20. Rioting and Social Unrest is just a fact of life in the 21st century. Motivated by political fervor or some other ideology, malcontents and rabble rousers seek to cause as much chaos as they can in order to draw attention to their cause or force governments to give into their demands.
Riots are dangerous and highly unpredictable and this makes defending against them tough in the age of social media where mobs can organize using the hive mind-like power of the internet. Rioters may set fires, physically attack and even use knives, clubs and guns against vulnerable “others” for maximum impact for minimum risk.
Mobs often form where public visibility and disruption will be greatest. Use this information to avoid the most “high-value” locations. Less people, less risk generally speaking. If you find yourself involved in or coming up on a riot, getting away is your best bet. Never, ever attempt to go through a mob.
If you find yourself sort of swept into one, chant and act alongside the rioters until you can work your way to the fringes and escape.

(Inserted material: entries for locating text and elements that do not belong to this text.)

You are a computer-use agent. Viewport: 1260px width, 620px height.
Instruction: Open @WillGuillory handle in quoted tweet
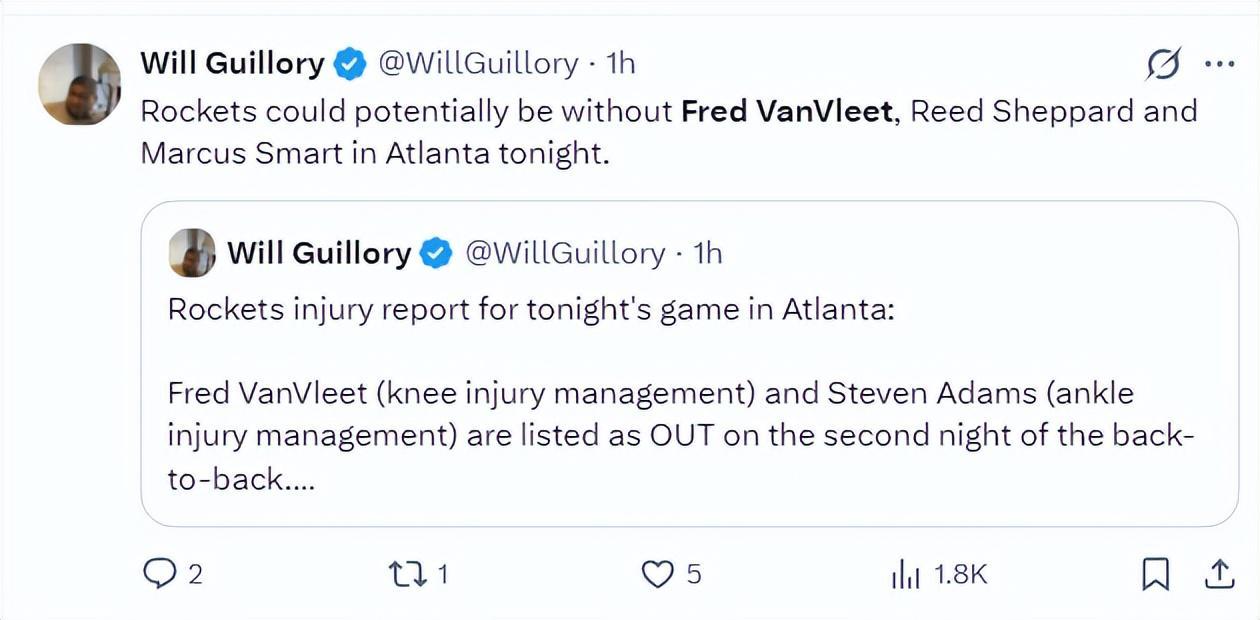565,253
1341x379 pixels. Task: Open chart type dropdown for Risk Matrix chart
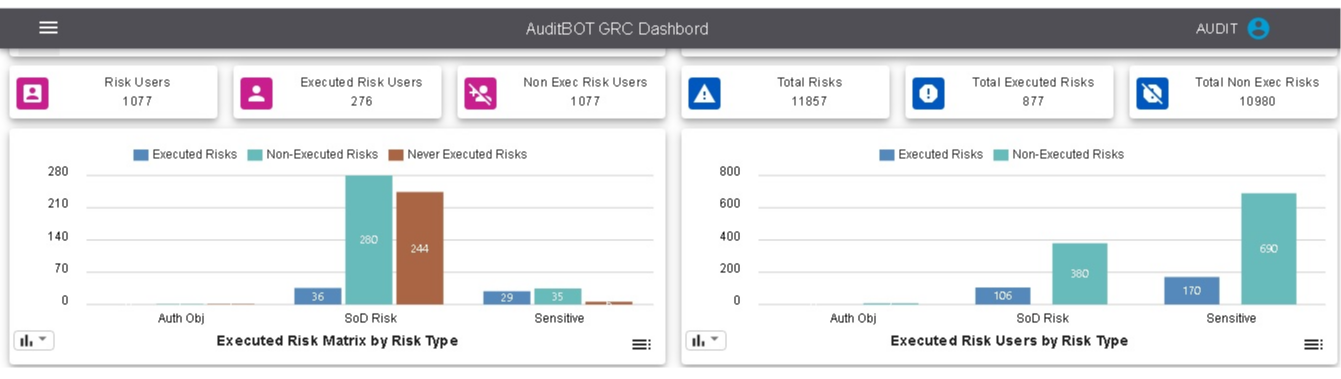34,340
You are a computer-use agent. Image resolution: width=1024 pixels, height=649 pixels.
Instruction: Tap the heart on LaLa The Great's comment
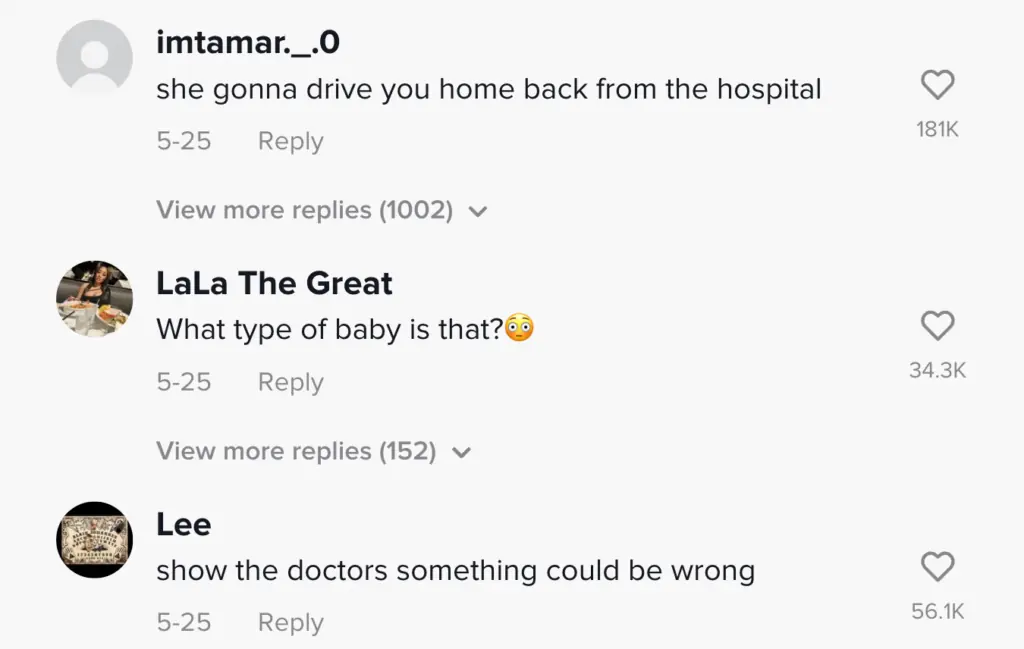coord(937,326)

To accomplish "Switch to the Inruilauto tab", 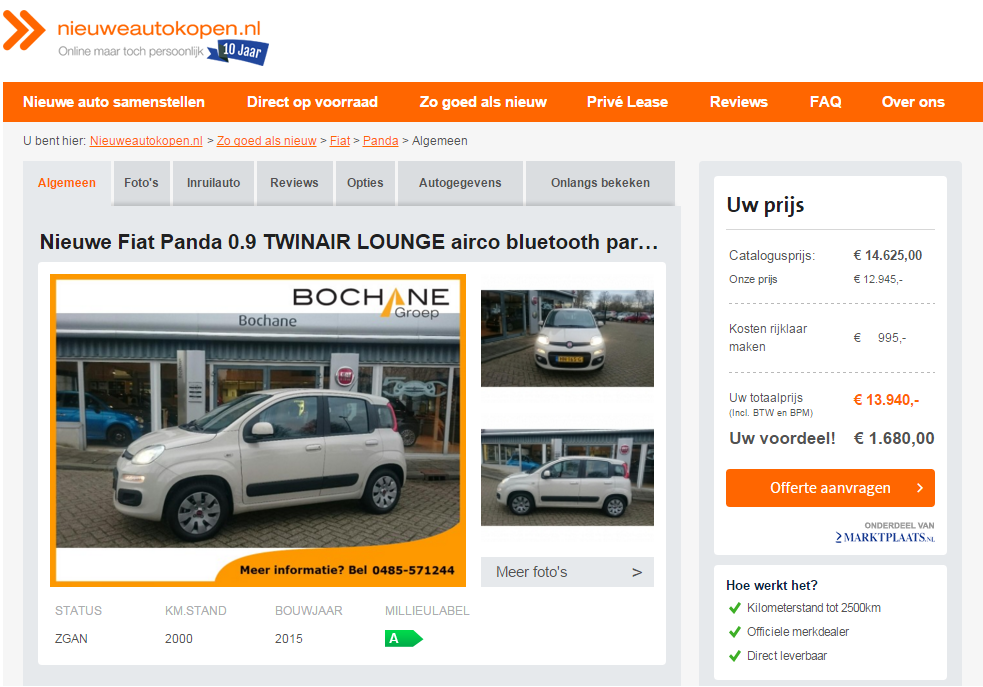I will (x=213, y=183).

Medical supplies are worth their weight in gold if you are wounded or are able to render aid to anyone else hurt by their hooliganism.
Making basic trauma care essentials part of your EDC goes a long way to being prepared for these events: carry a tourniquet and hemostatic gauze at the minimum.
Everyday emergencies are what every prepper should be preparing for first. While not as exotic or lethal as some of the most far-out SHTF events, the daily doomsdays are by far more likely to affect you and yours than some true End-of-Life-On-Earth scenario.
Use this article as a sort of checklist to make sure you are preparing for the events most likely to affect you. Train accordingly.